I was reading a Chinese book when I came across the word 麪粉.

I didn't know how to read the first character, so I performed a search on Google translate. According to Google translate, both 麵粉 miànfěn and 麪粉 miànfěn have the same pinyin, and both mean flour.

My impression from living in Hong Kong is that only the first word "麵" is encountered in everyday usage, e.g., wonton noodles is written as 雲吞麵.

Are there any real differences between 麵粉 and 麪粉?

  • 3
    That's so-called 异体字, that is, different spellings for the same character. Shouldn't be any difference in meaning.
    – dan
    Commented Oct 20, 2017 at 23:54
  • As dan noted, it is 异体字. Just like color and colour in English. Commented Jun 25, 2019 at 5:29

2 Answers 2


「麪」is a variant type of「麵」(「麪」is a more standard form in the old ages, and both are simplified to「面」now)and the meaing between them is not quite different.


麵 and 麪 both means flour while 面 means face or side in traditional Chinese. 面 pronounced miàn while 丏 pronounced miǎn, the ancients created the pictophonetic characters 麵 and 麪 with two different phonetic indicator with the same syllables. 麵 and 麪 are interchangable in traditional Chinese, but later 麵 was treated as the formal form while 麪 as the variant form. Both are simplified to 麺 not 面 (combined with a 麦, meas wheat, the simplified form of 麥, and a 面) in mainland China, but in simplified Chinese 面 covers the meaning of 麺, that means 面 is a super set of 麺 (麵 and 麪) in simplified Chinese. Though 麺 is right when used for flour but hardly anybody used it. This is a strange case in Simplified Chinese. There is another similar example, 餘 means rest or remaining while 余 means me (used in classic Chinese) in traditional Chinese. 餘 was simplified to 馀, but also 余 covers the meaning of 馀, that mean 余 is a super set of 馀 (餘) in simplified Chinese. The same as above, 馀 is also right when used for remaining but hardly anybody used it.

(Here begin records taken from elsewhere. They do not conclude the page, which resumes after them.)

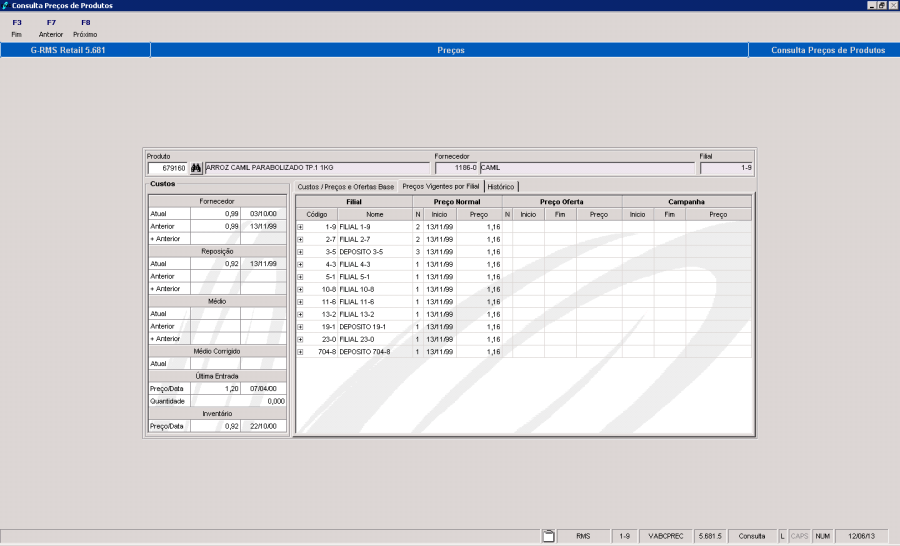900x546 pixels.
Task: Open the Custos / Preços e Ofertas Base tab
Action: (346, 187)
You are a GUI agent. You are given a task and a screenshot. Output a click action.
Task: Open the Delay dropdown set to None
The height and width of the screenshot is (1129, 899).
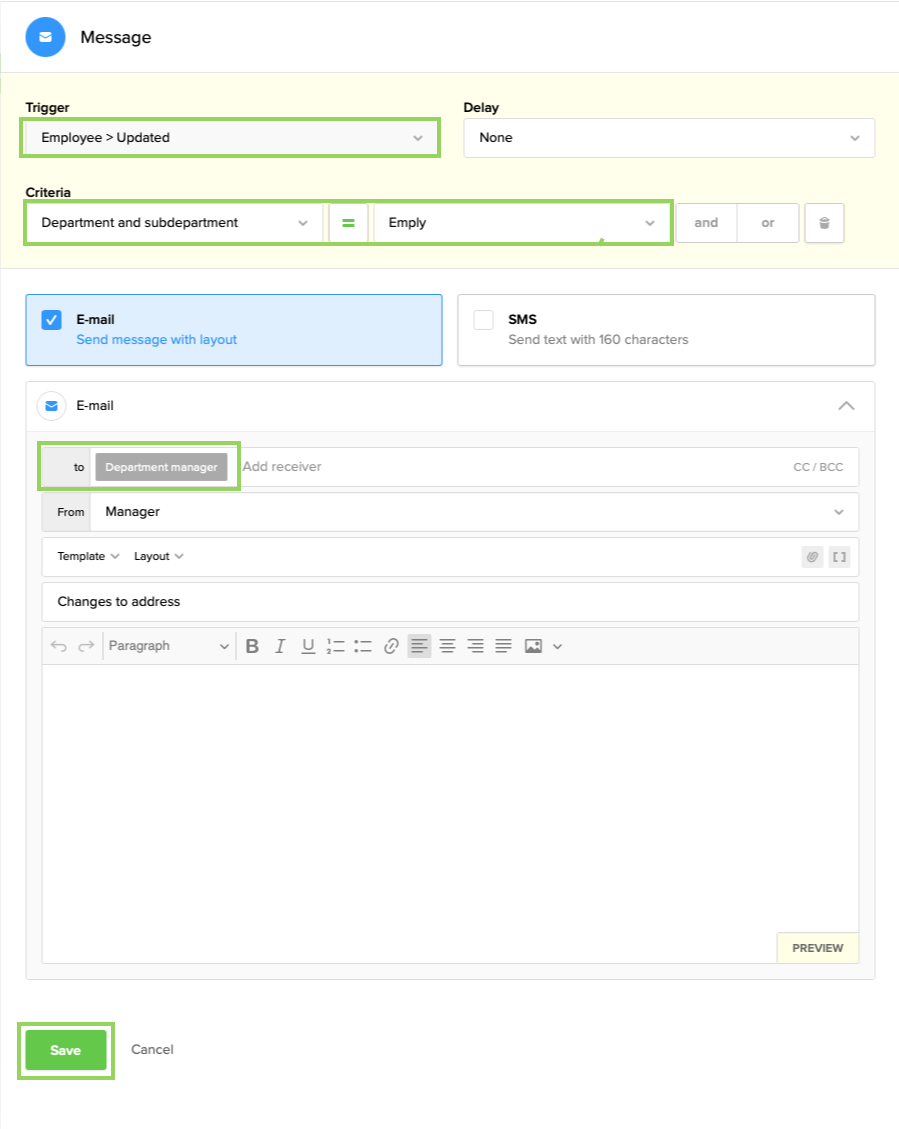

  • 麵 is simplified to 面 in mainland China (简化字总表). 麺 is used by Japanese (means noodle, not flour) not Simplified Chinese.
    – tsh
    Commented Nov 15, 2019 at 1:58
  • I don't have one. But a Google search lead me here: xh.5156edu.com/html3/18572.html . Hopes it is correct. has no meaning, no words listed. To my understanding, it could only be used as person name. But covers the meaning of flour or noodle. Also 简化字总表 did include 麵 simplified into 面. Could you find out any resource suggest 麺 is the simplified version of 麵 in mainland?
    – tsh
    Commented Nov 15, 2019 at 2:16
  • The last right-falling stroke of 麦 in Japanese standard is longer than in simplified Chinese standard, the character 面 is on the last stroke in Japanese standard, while in simplified Chinese standard it is on the right side. Yes, 麺 and 馀 is hardly used in mainland China currently, but still exists in Chinese Xinhua Dictionary.
    – xenophōn
    Commented Nov 15, 2019 at 3:01
  • But "麺 Exists ≠ 麺 Has relationship with 麵"
    – tsh
    Commented Nov 15, 2019 at 3:03
  • Are you ever noticed that 麺, miàn, 同"麵" (麺, miàn, the same as "麵") in the URL you mentioned? Even in Japanese, 麺 is same as 麵 in traditional Chinese.